参考:http://cnblogs.com/onepixel/articles7674659.html
一、原理
任务:给定一个数组,将其中元素从小到大排列
方法:循环选择无序数组中最小的元素,将其放到有序数组的末尾位置
举例:数组 list = [11, 9, 5, 8, 1, 20],
从第一个元素开始,遍历无序数组,寻找最小元素,为1,
将1放到有序数组末尾位置,则有序数组变为[1],无序数组为[11, 9, 5, 8, 20 ];
从无序数组第一个元素开始,遍历寻找最小元素,为5,
将5放到有序数组末尾位置,则有序数组变为[1, 5],无序数组为[1, 5, 11, 9, 8, 20];
照此循环,最终得到有序数组[1, 5, 8, 9, 11, 20]。
二、 Python中代码实现
1 初始代码:
定义函数:
#selection sort function
#define the function
def select_sort(list):
n = len(list)
#go through the elements in the list
for i in range(n-1):
#given that the ith element is the minimun, compare it with the followed element
for j in range(i+1,n):
# if the jth element is smaller than the ith one, swap them
if list[j] < list[i]:
list[i], list[j] = list[j], list[i]
return list
调用函数:
import time
list = [11, 9, 5, 8, 1, 20]
t1 = time.time()
select_sort(list)
t2 = time.time()
print(list)
print("t", t2-t1, "s")
结果:
[1, 5, 8, 9, 11, 20] t 0.00020575523376464844 s
2 第一优化方案
原始算法每次寻找最小值时,进行了很多不必要的交换,每次循环我们只需要1次交换
解决方案,加入一个记录最小值索引的变量
#optimize the function
def select_sort_opt1(list):
n = len(list)
#count the number of swap
count = 0
#go through the elements in the list
for i in range(n-1):
#given that the ith element is the minimun,record the index i
min_index = i
#compare it with the followed element
for j in range(i+1,n):
if list[j] < list[i]:
# if the jth element is smaller than the ith one, change the index
min_index = j
if min_index != i:
list[i], list[min_index] = list[min_index], list[i]
count += 1
print("swapped ", count, "times")
return list
调用后结果:
swapped 2 times [1, 8, 5, 9, 11, 20] t 0.0012645721435546875 s
3 第二优化方案
上一步中我们加入最小值索引,我们还可以加入最大值索引,从而将循环次数缩短为一半
即将最小与最大值放在两边,两边同时向中间逼近
#optimize the function further
def select_sort_opt2(list):
n = len(list)
#go through the elements in the list
for i in range(n//2):
#given that the ith element is the minimun and the (n-i-1)th is the maximun
min_index = i
max_index = n-i-1
#compare the ith element with the followed element
for j in range(i+1,n):
if list[j] < list[i]:
# if the jth element is smaller than the ith one, change the index
min_index = j
if min_index != i:
list[i], list[min_index] = list[min_index], list[i]

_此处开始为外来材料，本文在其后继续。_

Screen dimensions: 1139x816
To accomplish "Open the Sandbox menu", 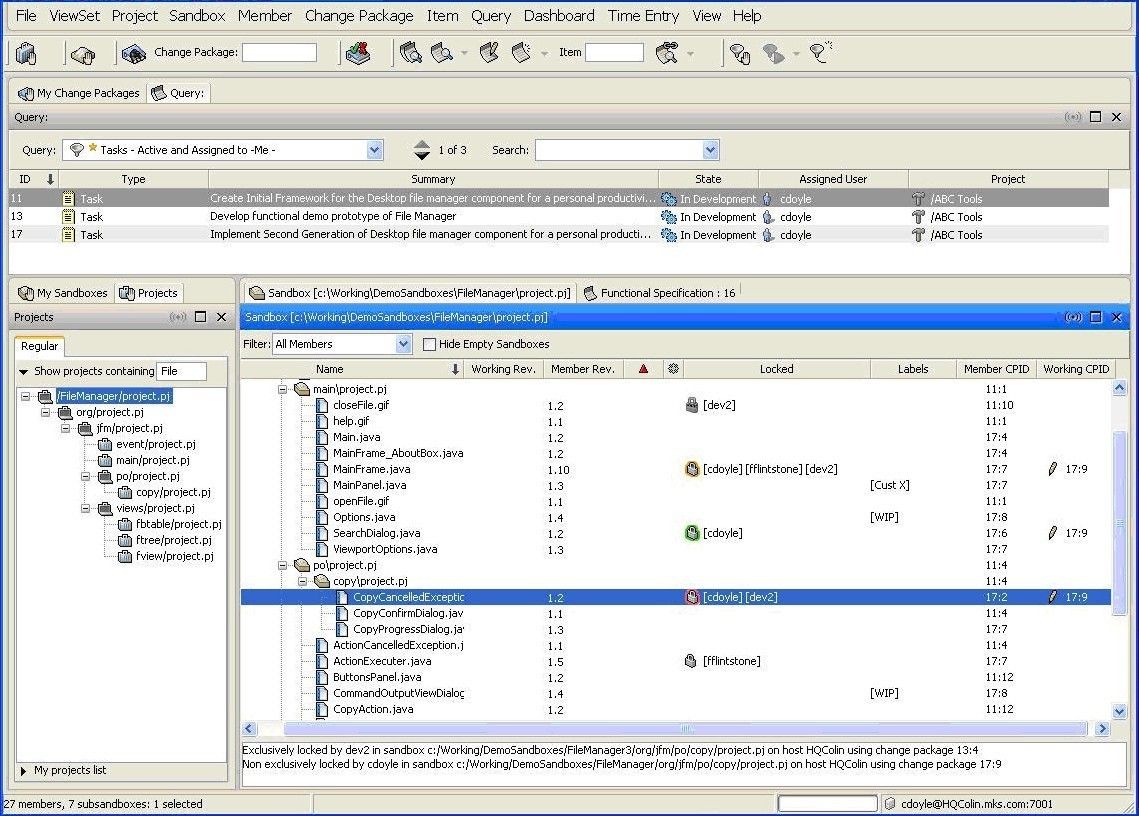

for j in range(n-i-2, i, -1):
if list[j] > list[n-i-1]:
max_index = j
if max_index != n-i-1:
list[n-i-1], list[max_index] = list[max_index], list[n-i-1]
return list
调用结果:
[1, 8, 5, 9, 11, 20] t 0.0002200603485107422 s
4 优化对比
将三个函数放在一起执行,对比时间
import time
list = [11, 9, 5, 8, 1, 20]
list1 = [11, 9, 5, 8, 1, 20]
list2 = [11, 9, 5, 8, 1, 20]
t1 = time.time()
select_sort(list)
t2 = time.time()
print("t", t2-t1, "s")
t1 = time.time()
select_sort_opt1(list1)
t2 = time.time()
print("t", t2-t1, "s")
t1 = time.time()
select_sort_opt2(list2)
t2 = time.time()
print("t", t2-t1, "s")
print(list)
结果:
t 0.00020170211791992188 s t 0.00025010108947753906 s t 0.0002582073211669922 s [1, 5, 8, 9, 11, 20]
数据量较小,体现不出算法性能,使用昨天的生成随机数组的操作
import time
import numpy as np
#avoid opt_versions sort the sorted list
#expand the volume of data
list = np.random.randint(0, 10000, size = 10000)
list1 = np.random.randint(0, 10000, size = 10000)
list2 = np.random.randint(0, 10000, size = 10000)
time_start = time.time()
select_sort(list)
time_end = time.time()
print("t", time_end - time_start, "s")
time_start_1 = time.time()
select_sort_opt1(list1)
time_end_1 = time.time()
print("t1", time_end_1 - time_start_1, "s")
time_start_2 = time.time()
select_sort_opt2(list2)
time_end_2 = time.time()
print("t2", time_end_2 - time_start_2, "s")
所用时间:
t 16.561472415924072 s t1 11.342761754989624 s t2 14.73498249053955 s
三、总结与思考
从上述执行结果来看,就此数量级的数据排序问题而言,选择排序算法性能优于冒泡排序算法,所消耗资源也降低了。
此外,可以看出,第二种优化所用时间并不比第一种优化的少,这应该是他每次循环需要比较两次且交换两次造成的,算法的复杂程度提高了。